Exercise goal: Word for word, return every record that follows.

Extracted entries:
####################

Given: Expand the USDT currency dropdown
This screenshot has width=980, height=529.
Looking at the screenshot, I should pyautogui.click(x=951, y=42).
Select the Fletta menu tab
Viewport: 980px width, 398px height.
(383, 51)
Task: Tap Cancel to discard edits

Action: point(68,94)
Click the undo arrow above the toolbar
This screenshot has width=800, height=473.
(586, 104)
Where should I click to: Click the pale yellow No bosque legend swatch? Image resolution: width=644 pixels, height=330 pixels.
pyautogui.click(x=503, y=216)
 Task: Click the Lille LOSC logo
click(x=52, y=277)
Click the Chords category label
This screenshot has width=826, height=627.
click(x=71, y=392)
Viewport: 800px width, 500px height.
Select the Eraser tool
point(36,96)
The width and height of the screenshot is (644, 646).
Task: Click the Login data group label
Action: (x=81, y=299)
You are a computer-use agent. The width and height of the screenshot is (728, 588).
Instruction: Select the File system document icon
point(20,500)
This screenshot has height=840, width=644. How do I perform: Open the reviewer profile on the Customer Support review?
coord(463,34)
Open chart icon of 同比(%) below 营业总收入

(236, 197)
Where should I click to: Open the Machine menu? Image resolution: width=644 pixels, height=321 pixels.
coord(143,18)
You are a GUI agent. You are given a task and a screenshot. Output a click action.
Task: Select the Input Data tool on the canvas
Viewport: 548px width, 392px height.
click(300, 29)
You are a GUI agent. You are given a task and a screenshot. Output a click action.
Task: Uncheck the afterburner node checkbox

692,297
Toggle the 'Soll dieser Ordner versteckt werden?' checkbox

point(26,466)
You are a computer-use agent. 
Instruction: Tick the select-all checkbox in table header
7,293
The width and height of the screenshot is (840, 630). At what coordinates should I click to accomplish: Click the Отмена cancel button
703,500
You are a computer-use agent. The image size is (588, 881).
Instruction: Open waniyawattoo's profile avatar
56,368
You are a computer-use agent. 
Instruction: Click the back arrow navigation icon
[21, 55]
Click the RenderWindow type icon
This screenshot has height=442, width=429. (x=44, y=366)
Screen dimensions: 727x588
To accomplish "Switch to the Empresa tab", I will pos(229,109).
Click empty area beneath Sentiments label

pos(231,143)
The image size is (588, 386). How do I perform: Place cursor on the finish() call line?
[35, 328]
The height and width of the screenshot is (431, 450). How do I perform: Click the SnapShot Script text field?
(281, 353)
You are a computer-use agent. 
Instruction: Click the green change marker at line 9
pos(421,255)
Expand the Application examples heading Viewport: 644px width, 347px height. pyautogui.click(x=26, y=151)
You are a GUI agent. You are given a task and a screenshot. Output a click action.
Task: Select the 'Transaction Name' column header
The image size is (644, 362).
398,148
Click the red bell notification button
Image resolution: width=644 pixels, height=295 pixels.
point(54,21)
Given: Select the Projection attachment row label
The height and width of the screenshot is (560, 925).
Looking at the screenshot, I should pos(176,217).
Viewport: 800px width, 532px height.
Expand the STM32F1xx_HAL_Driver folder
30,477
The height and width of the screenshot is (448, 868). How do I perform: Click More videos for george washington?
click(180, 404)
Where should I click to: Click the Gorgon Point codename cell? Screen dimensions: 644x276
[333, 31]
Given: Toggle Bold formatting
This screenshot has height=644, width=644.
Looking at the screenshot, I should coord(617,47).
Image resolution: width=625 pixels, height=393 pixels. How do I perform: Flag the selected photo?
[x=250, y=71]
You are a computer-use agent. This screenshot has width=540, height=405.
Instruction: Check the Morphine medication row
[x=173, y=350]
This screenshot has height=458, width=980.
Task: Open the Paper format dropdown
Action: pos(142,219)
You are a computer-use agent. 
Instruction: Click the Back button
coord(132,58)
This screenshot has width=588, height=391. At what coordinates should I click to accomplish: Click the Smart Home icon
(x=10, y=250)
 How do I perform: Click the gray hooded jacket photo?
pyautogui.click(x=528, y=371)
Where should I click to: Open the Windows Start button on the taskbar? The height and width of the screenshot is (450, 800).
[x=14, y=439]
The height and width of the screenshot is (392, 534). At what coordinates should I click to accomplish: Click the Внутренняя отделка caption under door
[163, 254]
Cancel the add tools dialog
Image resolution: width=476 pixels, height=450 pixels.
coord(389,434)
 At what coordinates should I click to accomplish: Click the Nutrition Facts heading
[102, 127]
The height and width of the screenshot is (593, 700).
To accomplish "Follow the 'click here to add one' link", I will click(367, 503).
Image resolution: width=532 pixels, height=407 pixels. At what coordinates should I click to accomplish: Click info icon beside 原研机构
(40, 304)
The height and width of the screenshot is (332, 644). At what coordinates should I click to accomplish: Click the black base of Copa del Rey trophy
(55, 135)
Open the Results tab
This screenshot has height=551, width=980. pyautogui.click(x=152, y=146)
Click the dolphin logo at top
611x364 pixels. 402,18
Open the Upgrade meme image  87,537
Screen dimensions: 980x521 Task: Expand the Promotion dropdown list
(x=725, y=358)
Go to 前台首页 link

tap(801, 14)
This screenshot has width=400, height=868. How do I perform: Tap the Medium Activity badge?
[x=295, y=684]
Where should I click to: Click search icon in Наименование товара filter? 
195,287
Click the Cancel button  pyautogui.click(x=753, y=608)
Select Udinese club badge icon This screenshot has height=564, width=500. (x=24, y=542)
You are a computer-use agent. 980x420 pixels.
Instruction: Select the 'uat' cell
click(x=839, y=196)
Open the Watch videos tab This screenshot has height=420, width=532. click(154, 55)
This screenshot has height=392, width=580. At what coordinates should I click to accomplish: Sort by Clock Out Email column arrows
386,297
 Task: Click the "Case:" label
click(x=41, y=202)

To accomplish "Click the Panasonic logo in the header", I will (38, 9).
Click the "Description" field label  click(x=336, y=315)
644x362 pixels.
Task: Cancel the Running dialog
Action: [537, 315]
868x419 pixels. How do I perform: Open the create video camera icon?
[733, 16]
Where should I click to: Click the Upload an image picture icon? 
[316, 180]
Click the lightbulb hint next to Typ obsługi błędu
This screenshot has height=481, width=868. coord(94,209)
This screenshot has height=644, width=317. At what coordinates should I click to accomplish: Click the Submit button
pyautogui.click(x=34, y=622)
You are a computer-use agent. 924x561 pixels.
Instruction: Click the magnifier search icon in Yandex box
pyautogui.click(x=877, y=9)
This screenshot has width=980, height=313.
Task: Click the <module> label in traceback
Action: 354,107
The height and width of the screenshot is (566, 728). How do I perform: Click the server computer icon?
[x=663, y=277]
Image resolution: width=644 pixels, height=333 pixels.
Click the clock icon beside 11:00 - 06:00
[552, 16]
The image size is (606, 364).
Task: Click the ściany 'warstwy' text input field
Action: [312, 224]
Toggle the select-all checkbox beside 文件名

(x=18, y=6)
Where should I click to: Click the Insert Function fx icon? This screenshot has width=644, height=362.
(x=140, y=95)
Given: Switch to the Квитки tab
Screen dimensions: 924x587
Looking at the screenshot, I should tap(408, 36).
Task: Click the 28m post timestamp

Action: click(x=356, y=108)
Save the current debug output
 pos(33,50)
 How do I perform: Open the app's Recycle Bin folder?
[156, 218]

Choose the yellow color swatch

####################

Written answer:
Given: Expand the USDT currency dropdown
This screenshot has width=980, height=529.
Looking at the screenshot, I should pyautogui.click(x=951, y=42).
Select the Fletta menu tab
Viewport: 980px width, 398px height.
(383, 51)
Task: Tap Cancel to discard edits

Action: point(68,94)
Click the undo arrow above the toolbar
This screenshot has width=800, height=473.
(586, 104)
Where should I click to: Click the pale yellow No bosque legend swatch? Image resolution: width=644 pixels, height=330 pixels.
pyautogui.click(x=503, y=216)
 Task: Click the Lille LOSC logo
click(x=52, y=277)
Click the Chords category label
This screenshot has width=826, height=627.
click(x=71, y=392)
Viewport: 800px width, 500px height.
Select the Eraser tool
point(36,96)
The width and height of the screenshot is (644, 646).
Task: Click the Login data group label
Action: (x=81, y=299)
You are a computer-use agent. The width and height of the screenshot is (728, 588).
Instruction: Select the File system document icon
point(20,500)
This screenshot has height=840, width=644. How do I perform: Open the reviewer profile on the Customer Support review?
coord(463,34)
Open chart icon of 同比(%) below 营业总收入

(236, 197)
Where should I click to: Open the Machine menu? Image resolution: width=644 pixels, height=321 pixels.
coord(143,18)
You are a GUI agent. You are given a task and a screenshot. Output a click action.
Task: Select the Input Data tool on the canvas
Viewport: 548px width, 392px height.
click(300, 29)
You are a GUI agent. You are given a task and a screenshot. Output a click action.
Task: Uncheck the afterburner node checkbox

692,297
Toggle the 'Soll dieser Ordner versteckt werden?' checkbox

point(26,466)
You are a computer-use agent. 
Instruction: Tick the select-all checkbox in table header
7,293
The width and height of the screenshot is (840, 630). At what coordinates should I click to accomplish: Click the Отмена cancel button
703,500
You are a computer-use agent. The image size is (588, 881).
Instruction: Open waniyawattoo's profile avatar
56,368
You are a computer-use agent. 
Instruction: Click the back arrow navigation icon
[21, 55]
Click the RenderWindow type icon
This screenshot has height=442, width=429. (x=44, y=366)
Screen dimensions: 727x588
To accomplish "Switch to the Empresa tab", I will pos(229,109).
Click empty area beneath Sentiments label

pos(231,143)
The image size is (588, 386). How do I perform: Place cursor on the finish() call line?
[35, 328]
The height and width of the screenshot is (431, 450). How do I perform: Click the SnapShot Script text field?
(281, 353)
You are a computer-use agent. 
Instruction: Click the green change marker at line 9
pos(421,255)
Expand the Application examples heading Viewport: 644px width, 347px height. pyautogui.click(x=26, y=151)
You are a GUI agent. You are given a task and a screenshot. Output a click action.
Task: Select the 'Transaction Name' column header
The image size is (644, 362).
398,148
Click the red bell notification button
Image resolution: width=644 pixels, height=295 pixels.
point(54,21)
Given: Select the Projection attachment row label
The height and width of the screenshot is (560, 925).
Looking at the screenshot, I should pos(176,217).
Viewport: 800px width, 532px height.
Expand the STM32F1xx_HAL_Driver folder
30,477
The height and width of the screenshot is (448, 868). How do I perform: Click More videos for george washington?
click(180, 404)
Where should I click to: Click the Gorgon Point codename cell? Screen dimensions: 644x276
[333, 31]
Given: Toggle Bold formatting
This screenshot has height=644, width=644.
Looking at the screenshot, I should coord(617,47).
Image resolution: width=625 pixels, height=393 pixels. How do I perform: Flag the selected photo?
[x=250, y=71]
You are a computer-use agent. This screenshot has width=540, height=405.
Instruction: Check the Morphine medication row
[x=173, y=350]
This screenshot has height=458, width=980.
Task: Open the Paper format dropdown
Action: pos(142,219)
You are a computer-use agent. 
Instruction: Click the Back button
coord(132,58)
This screenshot has width=588, height=391. At what coordinates should I click to accomplish: Click the Smart Home icon
(x=10, y=250)
 How do I perform: Click the gray hooded jacket photo?
pyautogui.click(x=528, y=371)
Where should I click to: Open the Windows Start button on the taskbar? The height and width of the screenshot is (450, 800).
[x=14, y=439]
The height and width of the screenshot is (392, 534). At what coordinates should I click to accomplish: Click the Внутренняя отделка caption under door
[163, 254]
Cancel the add tools dialog
Image resolution: width=476 pixels, height=450 pixels.
coord(389,434)
 At what coordinates should I click to accomplish: Click the Nutrition Facts heading
[102, 127]
The height and width of the screenshot is (593, 700).
To accomplish "Follow the 'click here to add one' link", I will click(367, 503).
Image resolution: width=532 pixels, height=407 pixels. At what coordinates should I click to accomplish: Click info icon beside 原研机构
(40, 304)
The height and width of the screenshot is (332, 644). At what coordinates should I click to accomplish: Click the black base of Copa del Rey trophy
(55, 135)
Open the Results tab
This screenshot has height=551, width=980. pyautogui.click(x=152, y=146)
Click the dolphin logo at top
611x364 pixels. 402,18
Open the Upgrade meme image  87,537
Screen dimensions: 980x521 Task: Expand the Promotion dropdown list
(x=725, y=358)
Go to 前台首页 link

tap(801, 14)
This screenshot has width=400, height=868. How do I perform: Tap the Medium Activity badge?
[x=295, y=684]
Where should I click to: Click search icon in Наименование товара filter? 
195,287
Click the Cancel button  pyautogui.click(x=753, y=608)
Select Udinese club badge icon This screenshot has height=564, width=500. (x=24, y=542)
You are a computer-use agent. 980x420 pixels.
Instruction: Select the 'uat' cell
click(x=839, y=196)
Open the Watch videos tab This screenshot has height=420, width=532. click(154, 55)
This screenshot has height=392, width=580. At what coordinates should I click to accomplish: Sort by Clock Out Email column arrows
386,297
 Task: Click the "Case:" label
click(x=41, y=202)

To accomplish "Click the Panasonic logo in the header", I will (38, 9).
Click the "Description" field label  click(x=336, y=315)
644x362 pixels.
Task: Cancel the Running dialog
Action: [537, 315]
868x419 pixels. How do I perform: Open the create video camera icon?
[733, 16]
Where should I click to: Click the Upload an image picture icon? 
[316, 180]
Click the lightbulb hint next to Typ obsługi błędu
This screenshot has height=481, width=868. coord(94,209)
This screenshot has height=644, width=317. At what coordinates should I click to accomplish: Click the Submit button
pyautogui.click(x=34, y=622)
You are a computer-use agent. 924x561 pixels.
Instruction: Click the magnifier search icon in Yandex box
pyautogui.click(x=877, y=9)
This screenshot has width=980, height=313.
Task: Click the <module> label in traceback
Action: 354,107
The height and width of the screenshot is (566, 728). How do I perform: Click the server computer icon?
[x=663, y=277]
Image resolution: width=644 pixels, height=333 pixels.
Click the clock icon beside 11:00 - 06:00
[552, 16]
The image size is (606, 364).
Task: Click the ściany 'warstwy' text input field
Action: [312, 224]
Toggle the select-all checkbox beside 文件名

(x=18, y=6)
Where should I click to: Click the Insert Function fx icon? This screenshot has width=644, height=362.
(x=140, y=95)
Given: Switch to the Квитки tab
Screen dimensions: 924x587
Looking at the screenshot, I should tap(408, 36).
Task: Click the 28m post timestamp

Action: click(x=356, y=108)
Save the current debug output
 pos(33,50)
 How do I perform: Open the app's Recycle Bin folder?
[156, 218]

Choose the yellow color swatch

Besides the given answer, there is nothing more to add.